Start of SOURCE TEXT

MRI Technician Career
A summary of the MRI Technician (Magnetic Resonance Imaging Technician) career field is provided here to aid in your career search.
MRI Technician Job Description: MRI Technicians are a subset of a broader Radiologic Technologist career category. MRI Technicians use Magnetic Resonance Imaging equipment to build a 2-D or 3-D map of different tissue types within the body. MRI uses non-ionizing radio frequency to generate the image contrast. The MRI images are used by doctors to assess and diagnose patients. MRI Technician duties also include preparing patients for the imaging scan and ensuring the equipment is operating properly.
MRI Technician Career Outlook: The MRI Technician career outlook is expected to be favorable. Job prospects are expected to be very good. Employment is expected to grow 17 percent from 2008 to 2018, which is faster than the average for all occupations. This growth will be driven largely by an aging population who with increased incidence of illness and injury often require diagnostic imaging for diagnosis. Job openings also will arise from the need to replace technicians who leave the occupation
MRI Technician Training: Training programs range in length from 1 to 4 years and lead to a certificate, an associate degree, or a bachelors degree. Two-year associate degree programs are common. The programs provide study in anatomy and physiology, patient care procedures, radiation physics, radiation protection, principles of imaging, medical terminology, positioning of patients, medical ethics, radiobiology, and pathology.
MRI Technician Salaries: Median
annual earnings of MRI Technicians were about $52,000 in May 2008.
The lowest 10 percent earned less than about $35,000 and the highest 10
percent earned more than about $75,000.
MRI Technician Jobs: Radiologic technologists (of which MRI Technicians are a subset) held about 214,700 jobs in 2008. About 61 percent of all jobs were in hospitals. Most other jobs were in offices of physicians; medical and diagnostic laboratories, including diagnostic imaging centers; and outpatient care centers.
Summarized from:(1) Bureau of Labor Statistics, U.S. Department of Labor, Occupational Outlook Handbook,
2010-11 Edition, Radiologic Technologists and Technicians
(2) "Radiologic technologist." Wikipedia, The Free Encyclopedia.

End of SOURCE TEXT

- [PROBLEMS TO WORK ON]:
1. Rewrite the paragraph of the MRI technician career summary that opens with "MRI Technician Training:" as a short list, keeping its main facts.
2. From the MRI technician career summary, pull out the exact passage that begins at the words "MRI Technician Jobs: Radiologic" and stops after the words "The Free Encyclopedia.".
The records that come next are from a different source than the career summary.

Start of PROVIDED RECORDS

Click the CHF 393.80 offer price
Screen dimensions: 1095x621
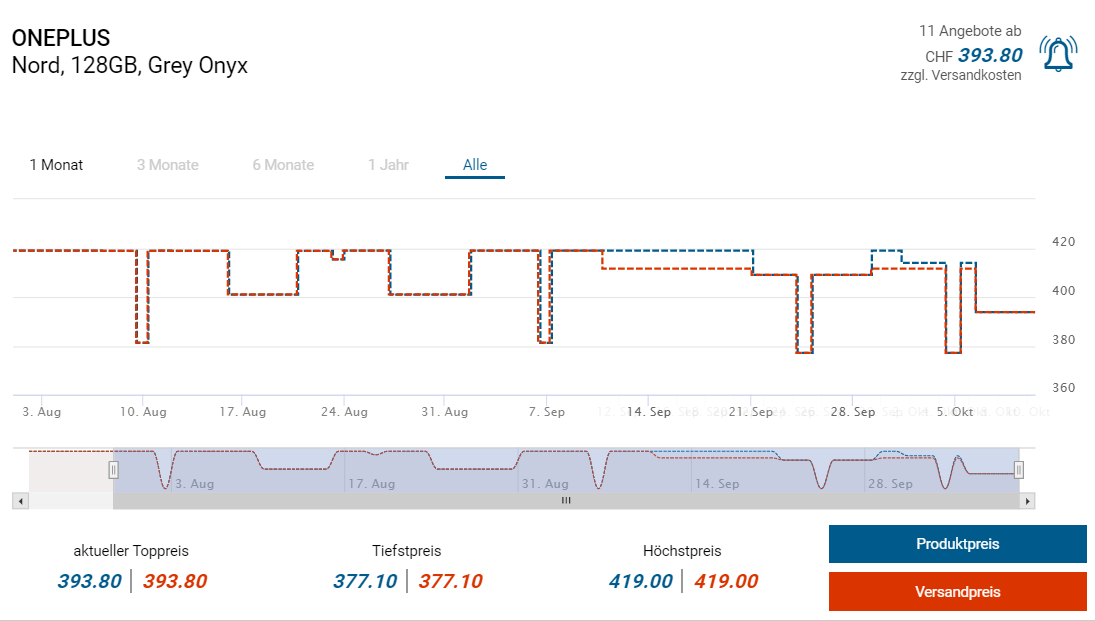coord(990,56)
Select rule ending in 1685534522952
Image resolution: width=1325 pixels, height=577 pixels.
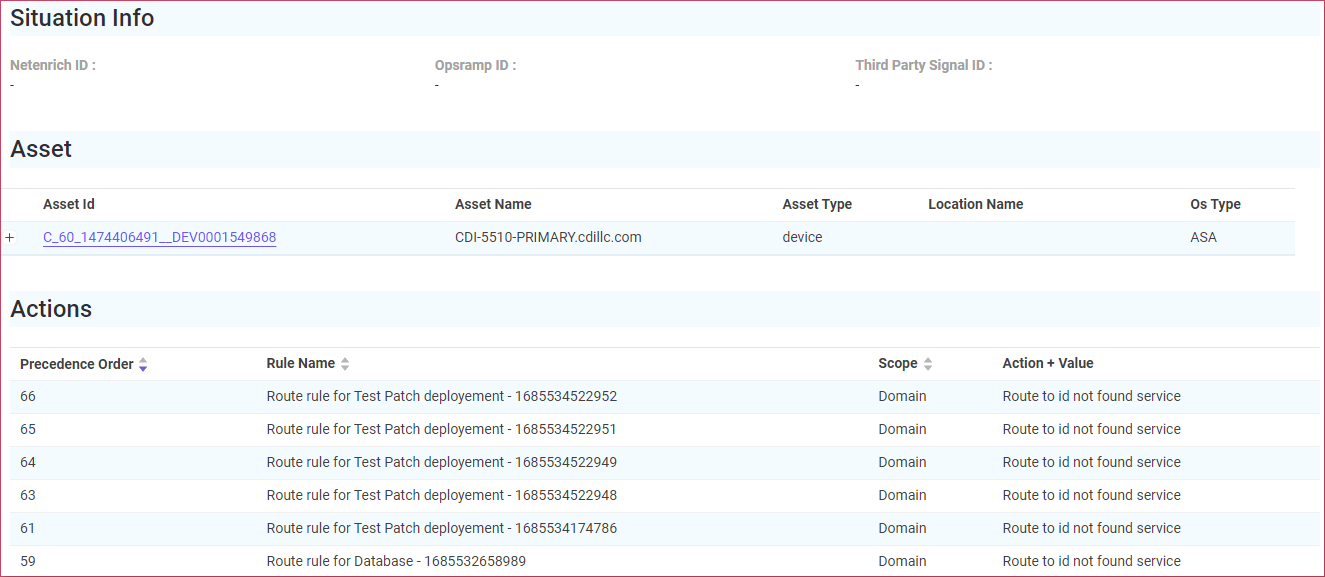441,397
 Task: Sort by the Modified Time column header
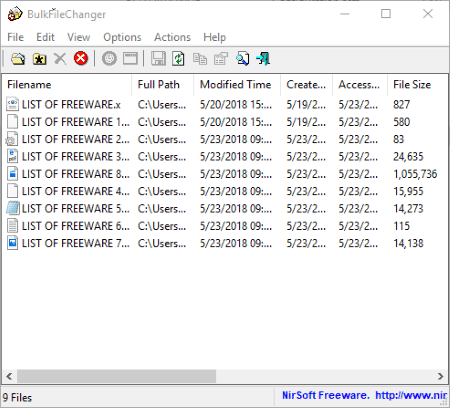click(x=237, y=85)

End of PROVIDED RECORDS

- [RESULTS]:
1.
- Program length: 1 to 4 years
- Credentials: a certificate, an associate degree, or a bachelor's degree; two-year associate degree programs are common
- Subjects: anatomy and physiology, patient care procedures, radiation physics, radiation protection, principles of imaging, medical terminology, positioning of patients, medical ethics, radiobiology, and pathology

2.
MRI Technician Jobs: Radiologic technologists (of which MRI Technicians are a subset) held about 214,700 jobs in 2008. About 61 percent of all jobs were in hospitals. Most other jobs were in offices of physicians; medical and diagnostic laboratories, including diagnostic imaging centers; and outpatient care centers.
Summarized from:(1) Bureau of Labor Statistics, U.S. Department of Labor, Occupational Outlook Handbook,
2010-11 Edition, Radiologic Technologists and Technicians
(2) "Radiologic technologist." Wikipedia, The Free Encyclopedia.